Las demandantes, que en ese momento tenían entre 11 y 21 años, estuvieron alojadas entre 1951 y 1979 en los hogares de las Hermanas del Buen Pastor, donde sufrieron maltrato y fueron forzadas a trabajar sin remuneración.

Un grupo de mujeres demanda a una congregación católica por maltrato en los Países Bajos
Diecinueve mujeres, que hoy tienen entre más de 70 y 85 años, lograron que la justicia de los Países Bajos aceptara su demanda contra la congregación católica Hermanas del Buen Pastor, a la que acusan de someterlas a trabajo forzado y abusos entre los años 1951 y 1979, reporta el medio NRC.

Las víctimas reclaman una indemnización por daños tangibles e intangibles, más el pago adicional de salarios. Las hermanas alegan que los hechos por los cuales se las acusa han prescrito.

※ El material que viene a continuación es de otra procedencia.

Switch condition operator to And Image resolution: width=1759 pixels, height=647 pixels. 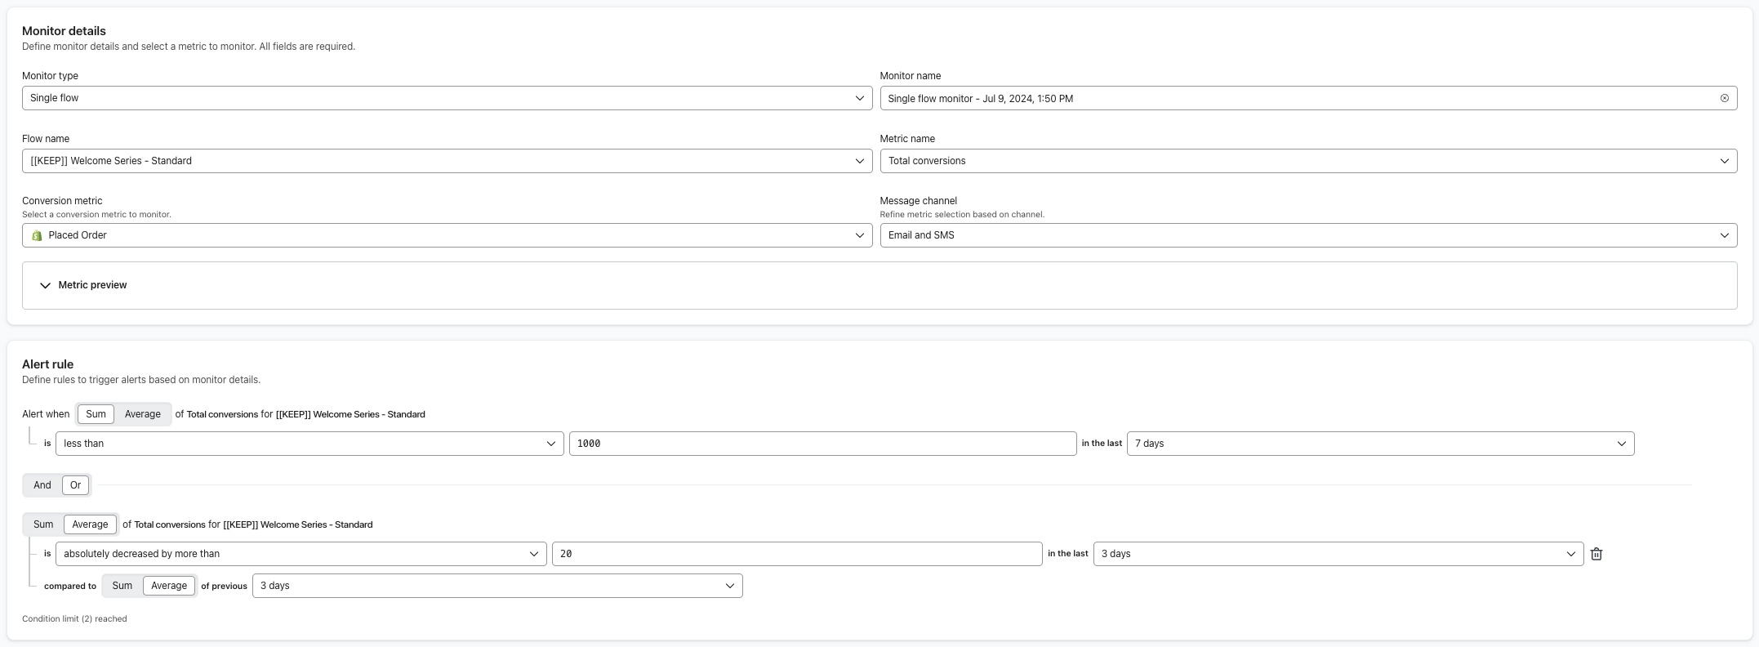pos(42,485)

La investigación independiente publicada por el medio neerlandés reveló que esta orden de monjas, que opera en decenas de países por todo el mundo, maltrató forzando a trabajar sin remuneración a 15.000 mujeres y niñas que pasaron por la congregación entre los años 1860 y 1979.

"Terapia de trabajo"

Las jóvenes que llegaban a estos hogares eran enviadas a los hospicios por sus familiares o tutores, o incluso por la justicia. Solían ser niñas, prostitutas, huérfanas, madres solteras, niñas discapacitadas o condenadas por delitos menores.

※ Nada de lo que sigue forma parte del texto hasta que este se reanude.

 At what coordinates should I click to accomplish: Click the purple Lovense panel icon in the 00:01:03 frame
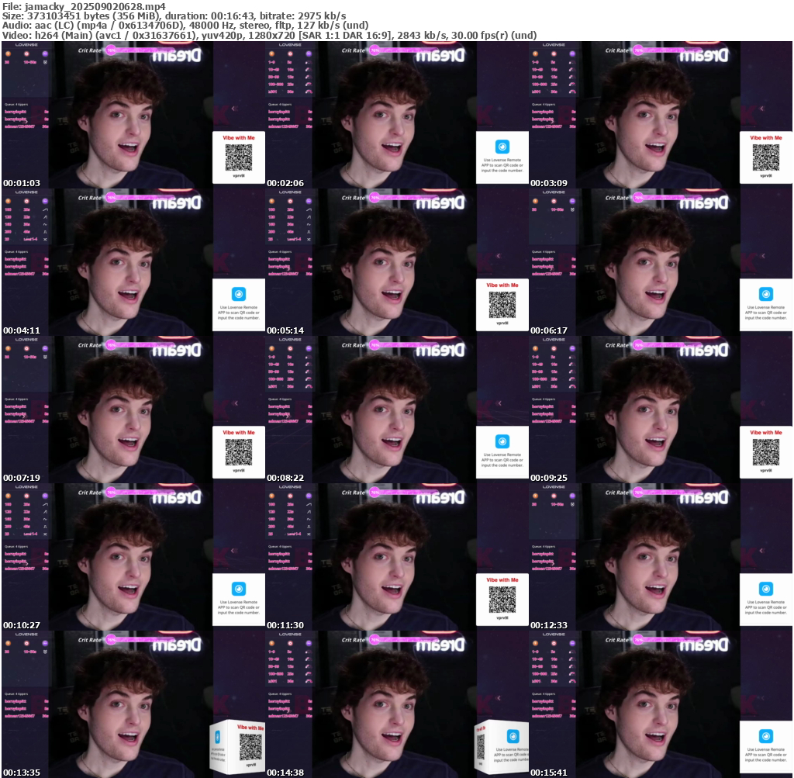pos(45,54)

Una vez alojadas, las tareas encomendadas eran presentadas como "terapia de trabajo", aunque en realidad a menudo eran trabajos textiles forzados para clientes como por ejemplo hospitales, la Iglesia, hoteles o el propio Gobierno. Por ejemplo, en 1933 las monjas le entregaron al Ejército un pedido de 40.000 camisas, según se publica en DutchNews.

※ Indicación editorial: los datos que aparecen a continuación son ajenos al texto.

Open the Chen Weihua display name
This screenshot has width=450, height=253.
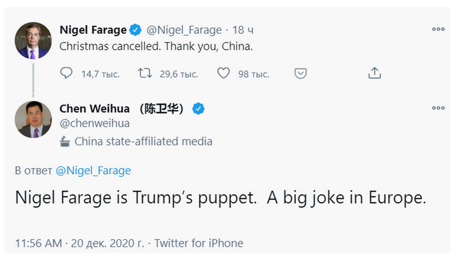(121, 109)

Los testimonios de las víctimas

Joke de Smit tiene 74 años y es una de las mujeres que sufrió el abuso y acoso en dos instituciones de las Hermanas del Buen Pastor. De Smit declaró a The Guardian: "[Las monjas] arruinaron mi vida. Eso necesita alguna forma de reparación. Por eso iremos a la corte".

Joke pudo constatar ya siendo adulta, cuando tuvo acceso a una de las pruebas, que las monjas habían escrito sobre ella que tenía una "carita linda", agregando que era "una pena que esté podrida de principio a fin".

Tiny Holstein-Fiolet, de 85 años, estuvo bajo el cuidado de las monjas entre 1951 y 1952. Recuerda como le ordenaron a una joven de 20 años mirar al techo y rezar mientras se duchaba, ya que se consideraba imprudente mirarse el propio cuerpo o el de las demás.

"Necesito el reconocimiento por todo lo que me hicieron. Finalmente podemos contar nuestra historia, por eso vamos a la corte, para contar nuestra historia", dice Holstein.